**** Dataset
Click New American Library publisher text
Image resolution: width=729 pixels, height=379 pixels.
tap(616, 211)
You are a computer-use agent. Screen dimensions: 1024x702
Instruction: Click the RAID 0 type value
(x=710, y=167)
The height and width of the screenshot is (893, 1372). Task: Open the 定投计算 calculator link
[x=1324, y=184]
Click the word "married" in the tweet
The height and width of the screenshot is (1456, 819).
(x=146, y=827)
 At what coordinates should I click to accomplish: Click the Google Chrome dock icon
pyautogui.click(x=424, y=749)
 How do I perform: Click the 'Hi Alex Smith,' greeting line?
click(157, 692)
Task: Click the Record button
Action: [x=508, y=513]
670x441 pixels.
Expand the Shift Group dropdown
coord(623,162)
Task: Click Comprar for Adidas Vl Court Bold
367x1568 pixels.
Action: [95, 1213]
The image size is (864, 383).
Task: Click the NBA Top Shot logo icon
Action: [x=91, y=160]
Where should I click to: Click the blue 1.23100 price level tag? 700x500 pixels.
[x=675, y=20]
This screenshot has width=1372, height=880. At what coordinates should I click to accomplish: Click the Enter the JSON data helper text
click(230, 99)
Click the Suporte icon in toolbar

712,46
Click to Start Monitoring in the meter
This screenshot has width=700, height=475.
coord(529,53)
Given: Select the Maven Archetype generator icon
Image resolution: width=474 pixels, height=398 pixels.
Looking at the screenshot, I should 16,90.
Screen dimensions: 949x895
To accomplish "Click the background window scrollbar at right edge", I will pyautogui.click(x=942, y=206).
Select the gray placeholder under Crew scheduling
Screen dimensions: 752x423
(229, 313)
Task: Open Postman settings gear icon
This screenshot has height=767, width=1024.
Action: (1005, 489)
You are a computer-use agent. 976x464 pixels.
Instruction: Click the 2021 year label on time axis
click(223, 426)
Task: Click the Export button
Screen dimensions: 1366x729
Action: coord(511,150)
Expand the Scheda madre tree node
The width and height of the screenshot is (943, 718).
********
_Your goal_
Every line in the data that holds the string "agent" should be returned.

_Exercise output_
You are a computer-use agent. Screen dimensions: 1024x702
You are a computer-use agent. 976x464 pixels.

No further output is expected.